On the occasions that I do immersion type dyeing, there are times that my dye stock does not exhaust completely, and I will decide that I don't want to wait, that I will just live with what I have. I know that blue takes a long time to completely strike, and a lot of people will recommend letting it cool and stay in the dye bath sometimes as long as overnight. I think I have done this once, but that was only because I started dyeing really late at night and was too tired to stay up, so I left it in the pot and went to bed.

Then you have to add in the time it takes for the yarn to dry.  Yarn should be hung to dry somewhere out of direct sunlight. That happened for I think the first 3 skeins....they were hung in the furnace room and I tried to forget about them until the next day.  On the next skein, I had some something funky and didn't want to wait that long to see how it was going to knit up.  Enter the shoe rack!  Superwash yarn can go in the dryer, and if my yarn was going to shrink, I figured I might as well shrink it before I knit with it, not after.

If I am dyeing in the summer time, and there is a nice breeze outside, and have a little bit of patience (usually meaning I dyed it over lunch and have to work that afternoon), then I use my clothesline.
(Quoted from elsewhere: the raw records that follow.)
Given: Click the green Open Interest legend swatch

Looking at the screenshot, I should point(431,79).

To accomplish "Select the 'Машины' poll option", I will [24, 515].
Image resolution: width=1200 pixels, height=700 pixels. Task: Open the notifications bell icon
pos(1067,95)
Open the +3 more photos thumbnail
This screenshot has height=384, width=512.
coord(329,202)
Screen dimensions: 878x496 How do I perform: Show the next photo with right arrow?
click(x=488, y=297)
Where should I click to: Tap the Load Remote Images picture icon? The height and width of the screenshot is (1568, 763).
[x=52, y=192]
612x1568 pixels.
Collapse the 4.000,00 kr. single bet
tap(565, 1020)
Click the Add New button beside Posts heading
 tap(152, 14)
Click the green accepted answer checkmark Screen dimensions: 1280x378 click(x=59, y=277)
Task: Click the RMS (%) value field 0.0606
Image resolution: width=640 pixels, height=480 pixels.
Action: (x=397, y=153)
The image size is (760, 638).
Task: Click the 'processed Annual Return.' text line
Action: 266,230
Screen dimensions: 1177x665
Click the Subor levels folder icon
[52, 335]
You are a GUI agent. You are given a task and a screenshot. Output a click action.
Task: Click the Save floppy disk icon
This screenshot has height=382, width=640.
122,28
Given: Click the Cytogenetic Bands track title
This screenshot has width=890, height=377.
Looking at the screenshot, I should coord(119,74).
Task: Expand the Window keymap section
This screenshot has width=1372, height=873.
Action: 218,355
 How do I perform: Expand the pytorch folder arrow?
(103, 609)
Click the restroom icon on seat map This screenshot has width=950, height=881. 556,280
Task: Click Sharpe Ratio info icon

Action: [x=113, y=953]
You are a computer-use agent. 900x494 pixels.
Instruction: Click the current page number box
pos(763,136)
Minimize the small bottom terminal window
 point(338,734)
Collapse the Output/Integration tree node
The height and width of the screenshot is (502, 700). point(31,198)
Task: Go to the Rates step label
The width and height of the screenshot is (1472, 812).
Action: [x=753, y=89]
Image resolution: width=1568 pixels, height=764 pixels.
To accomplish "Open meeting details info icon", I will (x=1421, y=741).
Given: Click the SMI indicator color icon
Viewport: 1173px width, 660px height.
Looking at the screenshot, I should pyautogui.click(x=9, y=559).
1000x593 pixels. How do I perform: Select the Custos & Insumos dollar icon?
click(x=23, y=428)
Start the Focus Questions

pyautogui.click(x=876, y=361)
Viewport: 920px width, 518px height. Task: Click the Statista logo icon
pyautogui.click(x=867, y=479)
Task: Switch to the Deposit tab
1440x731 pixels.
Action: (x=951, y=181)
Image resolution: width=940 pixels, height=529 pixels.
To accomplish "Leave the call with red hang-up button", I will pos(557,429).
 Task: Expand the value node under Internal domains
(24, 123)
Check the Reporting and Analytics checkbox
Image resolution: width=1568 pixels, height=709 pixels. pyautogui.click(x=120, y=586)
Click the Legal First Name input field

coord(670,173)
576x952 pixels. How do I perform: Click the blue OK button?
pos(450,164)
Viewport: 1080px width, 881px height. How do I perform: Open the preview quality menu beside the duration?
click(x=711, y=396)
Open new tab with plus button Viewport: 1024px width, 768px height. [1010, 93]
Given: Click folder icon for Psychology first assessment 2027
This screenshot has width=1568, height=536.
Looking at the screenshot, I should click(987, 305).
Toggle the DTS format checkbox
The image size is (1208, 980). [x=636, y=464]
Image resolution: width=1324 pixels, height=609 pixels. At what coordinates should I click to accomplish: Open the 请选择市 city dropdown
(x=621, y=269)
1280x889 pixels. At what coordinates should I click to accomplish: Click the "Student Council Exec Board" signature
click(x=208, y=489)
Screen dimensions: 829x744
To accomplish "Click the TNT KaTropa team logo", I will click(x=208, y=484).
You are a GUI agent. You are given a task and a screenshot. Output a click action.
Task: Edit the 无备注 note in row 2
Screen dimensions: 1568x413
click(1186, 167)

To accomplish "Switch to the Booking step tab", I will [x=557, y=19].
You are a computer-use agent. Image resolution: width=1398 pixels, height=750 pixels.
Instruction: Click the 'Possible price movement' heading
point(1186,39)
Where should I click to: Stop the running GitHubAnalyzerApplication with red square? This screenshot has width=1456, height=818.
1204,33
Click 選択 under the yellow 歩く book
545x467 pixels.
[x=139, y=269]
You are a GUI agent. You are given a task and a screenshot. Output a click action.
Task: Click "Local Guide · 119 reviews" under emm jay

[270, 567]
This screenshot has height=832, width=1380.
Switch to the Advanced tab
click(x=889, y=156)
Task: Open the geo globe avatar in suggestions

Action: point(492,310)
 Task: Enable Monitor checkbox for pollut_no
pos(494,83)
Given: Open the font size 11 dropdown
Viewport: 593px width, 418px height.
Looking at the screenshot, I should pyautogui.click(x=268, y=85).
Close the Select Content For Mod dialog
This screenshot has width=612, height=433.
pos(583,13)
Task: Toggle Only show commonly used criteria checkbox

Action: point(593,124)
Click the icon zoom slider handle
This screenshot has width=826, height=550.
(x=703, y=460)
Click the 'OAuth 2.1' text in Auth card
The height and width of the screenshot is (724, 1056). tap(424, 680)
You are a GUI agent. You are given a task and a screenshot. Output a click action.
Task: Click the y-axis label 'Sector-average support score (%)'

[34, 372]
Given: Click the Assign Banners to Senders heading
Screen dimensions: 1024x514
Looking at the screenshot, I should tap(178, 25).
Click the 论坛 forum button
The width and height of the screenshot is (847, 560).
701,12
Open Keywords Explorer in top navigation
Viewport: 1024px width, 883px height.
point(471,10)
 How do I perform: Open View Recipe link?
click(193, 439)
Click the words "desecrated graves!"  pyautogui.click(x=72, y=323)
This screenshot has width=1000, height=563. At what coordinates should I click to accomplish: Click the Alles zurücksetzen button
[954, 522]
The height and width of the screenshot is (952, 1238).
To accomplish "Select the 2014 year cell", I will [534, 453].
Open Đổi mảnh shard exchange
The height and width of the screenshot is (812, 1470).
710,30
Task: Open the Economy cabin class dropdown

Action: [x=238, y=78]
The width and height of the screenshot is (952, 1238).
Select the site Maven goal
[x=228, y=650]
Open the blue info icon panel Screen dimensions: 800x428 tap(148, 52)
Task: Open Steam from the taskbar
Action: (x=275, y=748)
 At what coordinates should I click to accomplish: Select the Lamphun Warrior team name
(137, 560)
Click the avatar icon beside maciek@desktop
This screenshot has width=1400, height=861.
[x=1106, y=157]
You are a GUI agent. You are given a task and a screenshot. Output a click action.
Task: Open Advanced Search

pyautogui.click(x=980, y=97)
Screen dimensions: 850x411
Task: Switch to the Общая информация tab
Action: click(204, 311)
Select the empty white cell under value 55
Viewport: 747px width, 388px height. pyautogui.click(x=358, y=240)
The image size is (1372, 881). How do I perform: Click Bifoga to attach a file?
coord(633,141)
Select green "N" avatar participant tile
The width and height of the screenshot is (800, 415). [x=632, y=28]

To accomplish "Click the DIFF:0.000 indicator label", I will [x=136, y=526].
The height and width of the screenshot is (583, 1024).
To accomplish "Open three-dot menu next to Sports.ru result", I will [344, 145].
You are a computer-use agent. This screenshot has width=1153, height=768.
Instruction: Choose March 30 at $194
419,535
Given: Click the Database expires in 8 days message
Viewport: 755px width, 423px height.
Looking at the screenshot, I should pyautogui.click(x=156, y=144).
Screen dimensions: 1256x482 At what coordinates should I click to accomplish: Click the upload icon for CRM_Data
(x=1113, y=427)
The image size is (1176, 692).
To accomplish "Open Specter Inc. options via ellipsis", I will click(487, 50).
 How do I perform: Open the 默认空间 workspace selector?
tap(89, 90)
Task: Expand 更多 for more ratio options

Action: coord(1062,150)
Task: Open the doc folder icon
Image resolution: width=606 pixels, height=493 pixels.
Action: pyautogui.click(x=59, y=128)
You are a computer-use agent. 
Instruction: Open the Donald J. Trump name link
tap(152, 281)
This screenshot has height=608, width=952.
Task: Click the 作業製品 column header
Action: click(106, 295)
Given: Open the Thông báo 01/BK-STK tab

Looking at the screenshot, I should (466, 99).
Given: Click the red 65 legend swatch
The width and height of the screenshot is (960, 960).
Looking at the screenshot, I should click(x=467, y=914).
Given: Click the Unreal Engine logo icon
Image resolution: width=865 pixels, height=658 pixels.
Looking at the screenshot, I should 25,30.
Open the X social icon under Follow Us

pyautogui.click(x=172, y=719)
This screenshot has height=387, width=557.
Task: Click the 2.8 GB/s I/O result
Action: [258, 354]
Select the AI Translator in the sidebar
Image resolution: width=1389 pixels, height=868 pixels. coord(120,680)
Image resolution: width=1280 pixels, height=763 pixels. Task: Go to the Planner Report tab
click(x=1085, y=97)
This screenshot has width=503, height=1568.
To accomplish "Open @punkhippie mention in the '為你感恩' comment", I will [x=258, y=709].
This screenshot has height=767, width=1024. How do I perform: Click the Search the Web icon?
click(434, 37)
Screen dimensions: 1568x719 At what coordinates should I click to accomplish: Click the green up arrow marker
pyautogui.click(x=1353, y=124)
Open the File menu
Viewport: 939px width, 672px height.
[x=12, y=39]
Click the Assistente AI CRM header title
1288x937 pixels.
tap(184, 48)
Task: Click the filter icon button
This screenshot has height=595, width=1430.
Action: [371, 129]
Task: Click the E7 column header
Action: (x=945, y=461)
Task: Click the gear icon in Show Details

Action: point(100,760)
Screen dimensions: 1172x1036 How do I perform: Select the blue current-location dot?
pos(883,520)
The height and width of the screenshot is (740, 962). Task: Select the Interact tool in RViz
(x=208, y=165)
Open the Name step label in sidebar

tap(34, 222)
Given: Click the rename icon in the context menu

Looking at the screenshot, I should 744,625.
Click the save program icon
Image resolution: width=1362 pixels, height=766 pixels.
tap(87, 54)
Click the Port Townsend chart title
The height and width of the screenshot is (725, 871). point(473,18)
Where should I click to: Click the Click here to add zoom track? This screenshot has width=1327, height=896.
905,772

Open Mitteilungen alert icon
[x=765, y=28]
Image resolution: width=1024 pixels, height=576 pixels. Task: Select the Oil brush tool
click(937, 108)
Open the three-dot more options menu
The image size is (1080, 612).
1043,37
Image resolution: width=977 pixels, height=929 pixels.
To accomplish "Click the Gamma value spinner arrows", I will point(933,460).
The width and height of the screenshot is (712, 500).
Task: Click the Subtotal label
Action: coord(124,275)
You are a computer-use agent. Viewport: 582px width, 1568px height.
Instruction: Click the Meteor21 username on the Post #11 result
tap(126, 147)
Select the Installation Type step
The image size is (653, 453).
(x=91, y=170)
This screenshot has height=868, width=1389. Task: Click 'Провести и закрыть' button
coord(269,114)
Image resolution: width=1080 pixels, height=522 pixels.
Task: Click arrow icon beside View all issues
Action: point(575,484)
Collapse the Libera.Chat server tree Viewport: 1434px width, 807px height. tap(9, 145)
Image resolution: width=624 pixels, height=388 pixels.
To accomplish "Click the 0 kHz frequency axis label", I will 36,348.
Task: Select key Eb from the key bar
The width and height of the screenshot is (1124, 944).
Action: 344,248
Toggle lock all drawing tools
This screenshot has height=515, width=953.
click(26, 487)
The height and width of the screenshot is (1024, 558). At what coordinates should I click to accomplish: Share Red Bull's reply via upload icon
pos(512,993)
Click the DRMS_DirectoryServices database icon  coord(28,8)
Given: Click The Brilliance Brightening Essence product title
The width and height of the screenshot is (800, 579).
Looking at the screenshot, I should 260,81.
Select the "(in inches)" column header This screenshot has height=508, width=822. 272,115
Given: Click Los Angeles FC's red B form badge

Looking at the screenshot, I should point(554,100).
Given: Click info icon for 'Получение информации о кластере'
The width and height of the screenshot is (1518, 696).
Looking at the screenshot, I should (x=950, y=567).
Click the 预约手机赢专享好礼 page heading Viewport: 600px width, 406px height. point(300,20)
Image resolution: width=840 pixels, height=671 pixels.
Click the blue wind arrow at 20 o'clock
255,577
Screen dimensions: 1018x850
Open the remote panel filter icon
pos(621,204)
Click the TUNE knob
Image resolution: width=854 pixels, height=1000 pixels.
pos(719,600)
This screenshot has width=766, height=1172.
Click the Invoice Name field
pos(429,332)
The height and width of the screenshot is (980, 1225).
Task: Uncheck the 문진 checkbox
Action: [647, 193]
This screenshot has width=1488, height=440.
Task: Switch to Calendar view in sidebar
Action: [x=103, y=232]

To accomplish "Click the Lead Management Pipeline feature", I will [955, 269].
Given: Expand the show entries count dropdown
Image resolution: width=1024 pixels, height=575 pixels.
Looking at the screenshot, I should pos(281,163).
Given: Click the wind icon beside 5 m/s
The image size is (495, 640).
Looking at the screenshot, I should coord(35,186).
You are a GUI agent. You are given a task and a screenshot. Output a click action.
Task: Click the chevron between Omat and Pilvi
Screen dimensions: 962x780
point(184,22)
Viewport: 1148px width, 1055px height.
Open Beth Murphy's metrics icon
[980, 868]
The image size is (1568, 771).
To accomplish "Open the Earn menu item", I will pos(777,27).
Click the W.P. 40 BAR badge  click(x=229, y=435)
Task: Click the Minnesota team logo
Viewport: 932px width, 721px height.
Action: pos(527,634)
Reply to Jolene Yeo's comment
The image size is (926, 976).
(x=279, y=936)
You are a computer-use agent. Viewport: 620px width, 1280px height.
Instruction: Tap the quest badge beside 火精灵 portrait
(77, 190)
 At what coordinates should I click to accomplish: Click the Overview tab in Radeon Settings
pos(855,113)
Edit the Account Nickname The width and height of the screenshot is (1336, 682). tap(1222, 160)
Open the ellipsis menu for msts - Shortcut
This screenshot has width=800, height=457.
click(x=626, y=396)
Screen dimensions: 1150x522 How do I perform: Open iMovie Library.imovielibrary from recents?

If the sun happens to hit the yarn directly, it just dries it faster

After it is dry and photographed, I try to keep it out of direct sunlight. I have managed to fade one pair of socks because I forgot they were on my dresser and the sun was able to shine directly on them for a few months before I realized they were there!

There is also one other area that is connected to my dyeing where I am impatient.  I tell myself pretty much every single time I dye a skein of yarn that I have to knit that yarn next, so I am not going to dye any more yarn until I get the current pair of socks done and I can cast on this new yarn next.  Yeah....that doesn't happen! I tell myself that, I make all these plans for what is going to come next, and then I get an idea for trying a new technique, or I get new food colouring in the mail, or some magical Kool Aid fairy sends me packages of Kool Aid, and I find myself soaking more bare yarn.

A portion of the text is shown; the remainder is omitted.